Text block:
##############################

RV144, an experimental HIV vaccine at the center of the largest human AIDS trial to date, is the first to show a significant result in HIV prevention.

The study, a joint effort between vaccine patent-holders and U.S. and Thai governmental agencies, involved more than 16,000 Thai volunteers -- half who received six doses of the vaccine in 2006, half who received a placebo.

Though RV144 was shown to be only 31% effective against infection, the trial results left researchers stunned and renewed hope that a vaccine against the deadly disease is still possible.

In a brief interview, spoke about the findings with Mitchell Warren, executive director of AIDS Vaccine Advocacy Coalition. How does the RV144 study differ from past studies that showed no significant evidence of protection against HIV infection?

Mitchell Warren: Previous efficacy studies looked at either antibody response or a cellular [CD4- or CD8-cell] response. This trial was the first large-scale efficacy trial to try a prime-boost combination vaccine, one meant to stimulate both cellular and antibody responses.
What’s the bottom line of this study?

It’s the first time we’ve had any significant positive result for a vaccine. We’ve always fundamentally believed that a vaccine is possible, but the clues have always come from various animal studies, elite controllers [people who are infected with HIV but never develop symptoms of AIDS], and highly exposed uninfected individuals.

##############################

Data provided:
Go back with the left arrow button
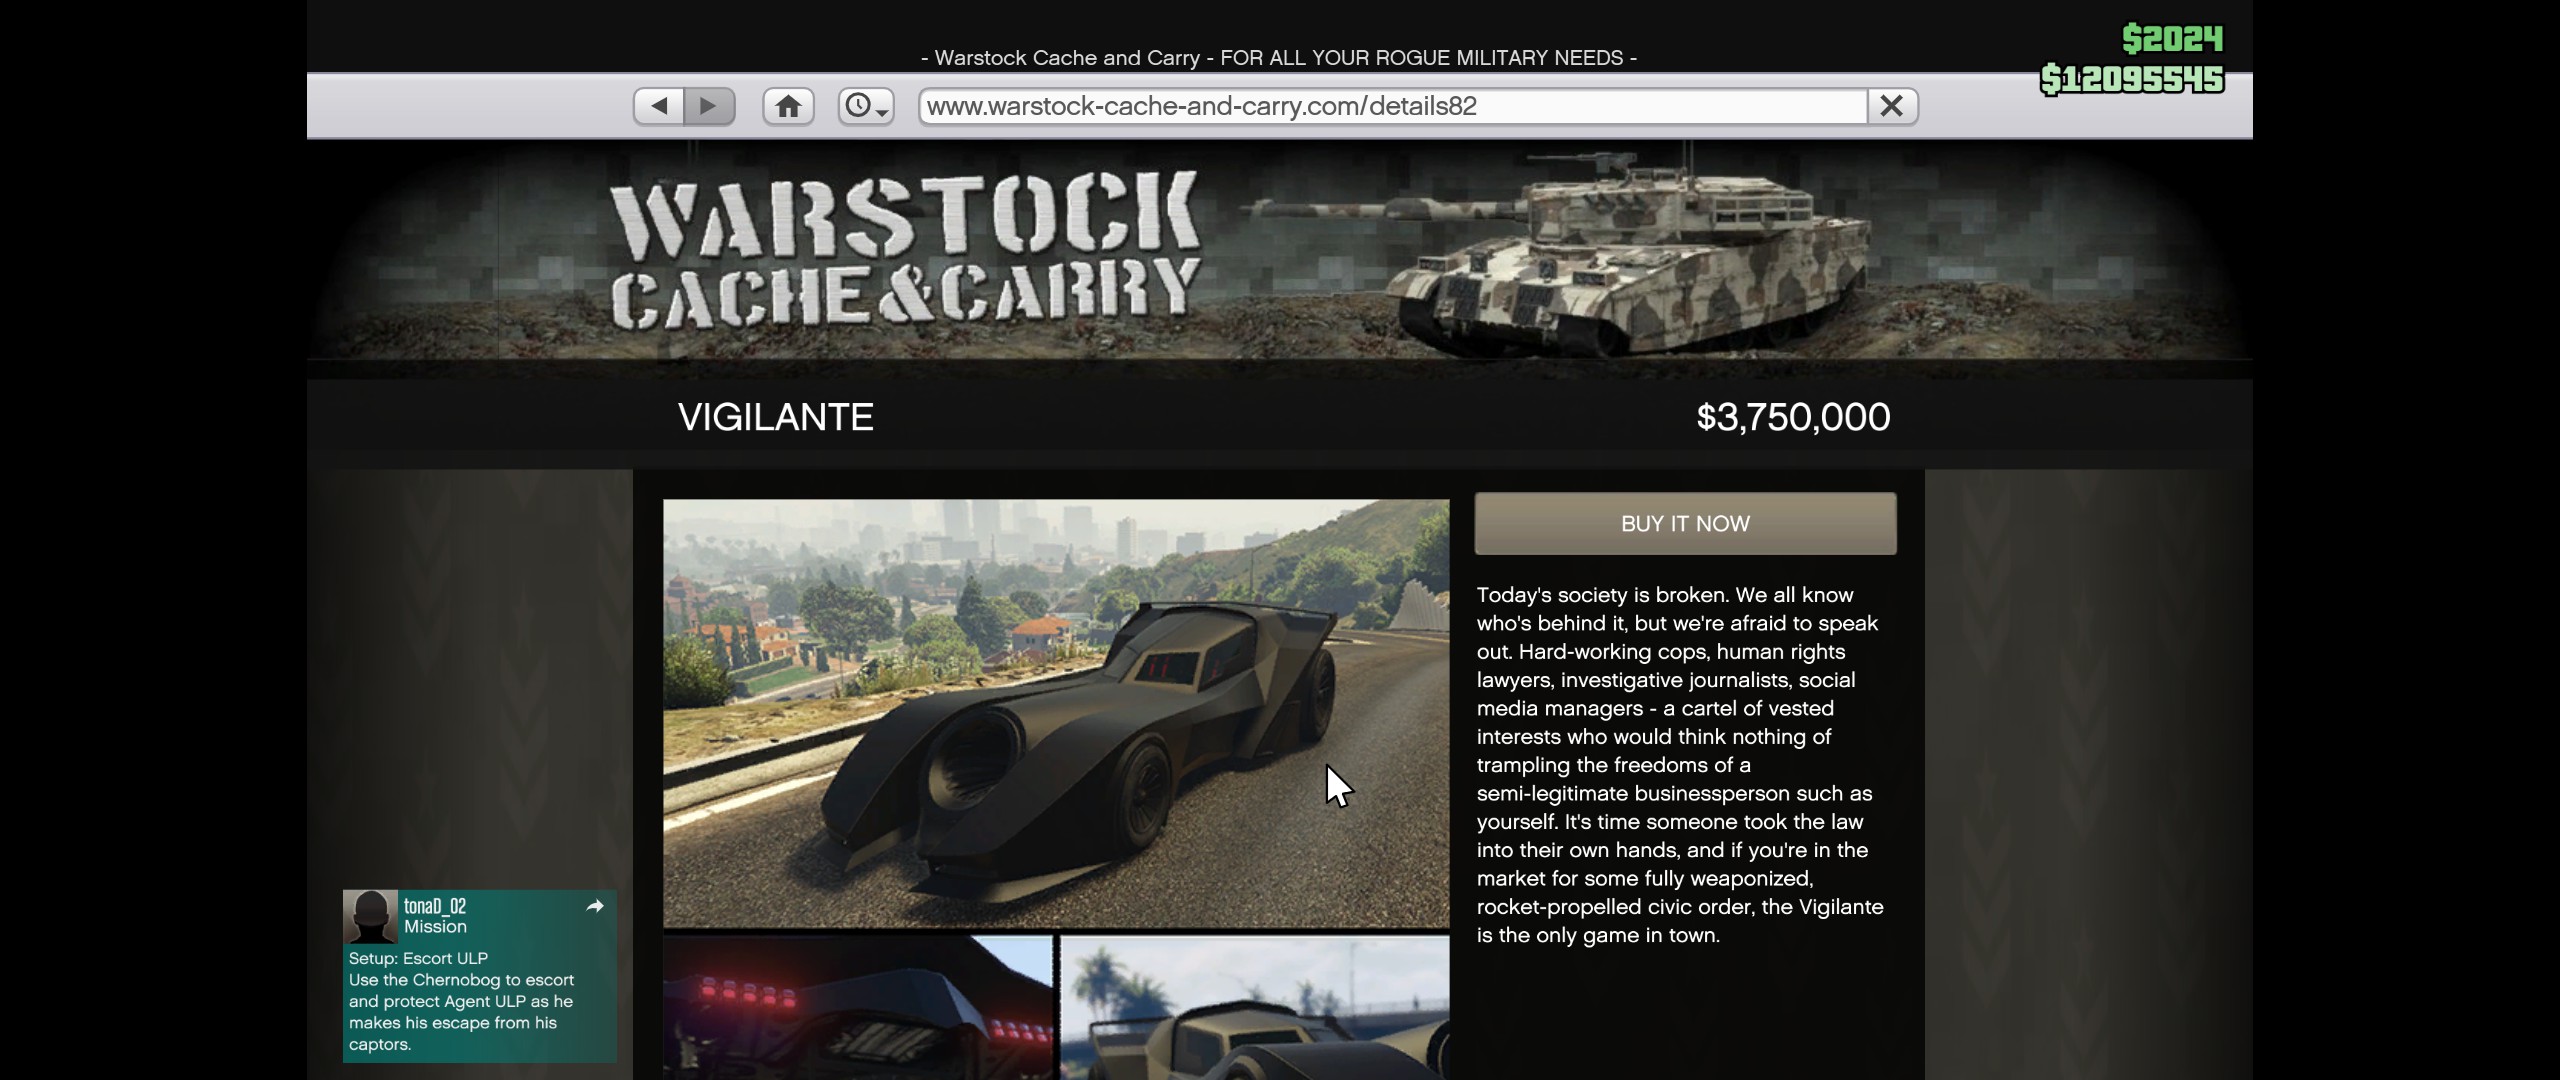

##############################

What needs to be done:
Decide whether each statement agrees with the passage on the RV144 vaccine trial, answering yes or no and quoting the deciding words from it: (a) The trial involved more than 16,000 Thai volunteers. (b) RV144 was shown to be more than half effective against infection. (c) Earlier efficacy studies had already tried a prime-boost combination vaccine. The material has no role in this exercise.

Solution for this exercise:
(a) Yes: "involved more than 16,000 Thai volunteers"
(b) No: "only 31% effective against infection"
(c) No: "This trial was the first large-scale efficacy trial to try a prime-boost combination vaccine"